BRANO DEL DOCUMENTO:
►

“Migranti avevano allucinazioni e deliravano”

Medici senza frontiere racconta lo sbarco del 3 febbraio a Lampedusa

“Non riuscivano nemmeno a camminare, tanto era il dolore, fisico e psicologico: male allo stomaco, perché avevano bevuto acqua di mare ed alle ossa. Molti avevano allucinazioni e delirio”. Così gli operatori di Medici senza frontiere, descrivono lo stato dei 42 sopravvissuti sbarcati a Lampedusa il 3 febbraio dopo essere stati per 10 giorni alla deriva con 8 cadaveri. Due sono ancora dispersi: un neonato caduto in mare dalle braccia della madre morta e suo zio, che si è tuffato per tentare di recuperarlo.

Msf ha svolto un primo intervento di soccorso psicologico, in collaborazione con le autorità locali e nazionali. Gli operatori sono rimasti con loro per 4 giorni, fornito un telefono per comunicare con le famiglie, una bibbia e un corano per pregare. “Non è stato un naufragio in senso stretto, avevano perso la rotta e sono stati per giorni alla deriva. Pensavano di essere tutti morti, non sapevano nemmeno dove fossero – racconta Marina Castellano, responsabile medico -. Solo uno di loro ci ha raccontato che in quei momenti sapeva di dover essere presente a se stesso perché era l’unica cosa che li poteva salvare. Alla fine un peschereccio ha fornito dell’acqua e chiamato i soccorsi, la guardia costiera li ha salvati e portati a Lampedusa alle 2 di notte del 3 febbraio. Parlando con noi hanno definiti ‘angeli'”.

◄

COMPITI ED ESERCIZI:
**A)** Rispondi alle domande sul brano sullo sbarco a Lampedusa:
(i) Quanti sopravvissuti sono sbarcati a Lampedusa il 3 febbraio?
(ii) Per quanti giorni gli operatori di Msf sono rimasti con loro?
(iii) Chi ha fornito l'acqua e chiamato i soccorsi?
**B)** Stampa la parte del brano sullo sbarco a Lampedusa che si apre con le parole contenenti "Medici senza frontiere racconta" e si chiude con "tentare di recuperarlo.".
**C)** Come si può riscrivere in forma di elenco il paragrafo del brano sullo sbarco a Lampedusa che inizia con "Msf ha svolto", conservandone i fatti principali?

DATI FORNITI:
►

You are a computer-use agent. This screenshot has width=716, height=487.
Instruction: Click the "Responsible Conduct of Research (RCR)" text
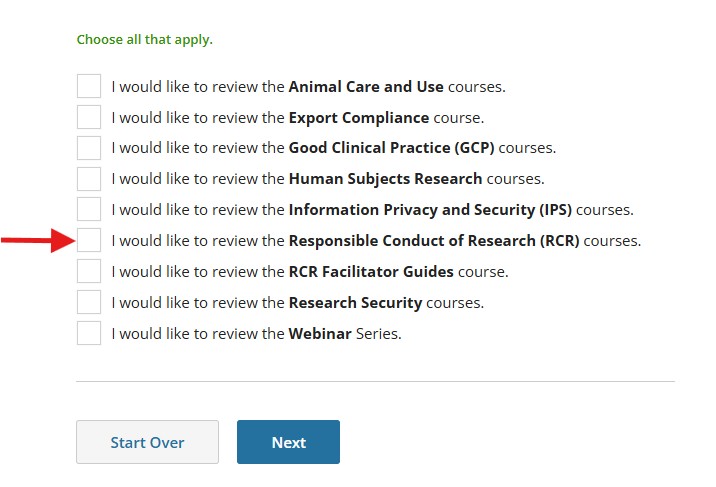(x=434, y=241)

◄

RISPOSTE IN ORDINE:
**A)**
(i) 42.
(ii) 4 giorni.
(iii) Un peschereccio.

**B)**
Medici senza frontiere racconta lo sbarco del 3 febbraio a Lampedusa

“Non riuscivano nemmeno a camminare, tanto era il dolore, fisico e psicologico: male allo stomaco, perché avevano bevuto acqua di mare ed alle ossa. Molti avevano allucinazioni e delirio”. Così gli operatori di Medici senza frontiere, descrivono lo stato dei 42 sopravvissuti sbarcati a Lampedusa il 3 febbraio dopo essere stati per 10 giorni alla deriva con 8 cadaveri. Due sono ancora dispersi: un neonato caduto in mare dalle braccia della madre morta e suo zio, che si è tuffato per tentare di recuperarlo.

**C)**
- Msf ha svolto un primo intervento di soccorso psicologico, in collaborazione con le autorità locali e nazionali.
- Gli operatori sono rimasti con i sopravvissuti per 4 giorni.
- Hanno fornito un telefono per comunicare con le famiglie, una bibbia e un corano per pregare.
- Secondo Marina Castellano, responsabile medico, non è stato un naufragio in senso stretto: avevano perso la rotta ed erano rimasti per giorni alla deriva.
- Pensavano di essere tutti morti e non sapevano dove fossero.
- Un peschereccio ha fornito dell'acqua e chiamato i soccorsi.
- La guardia costiera li ha salvati e portati a Lampedusa alle 2 di notte del 3 febbraio.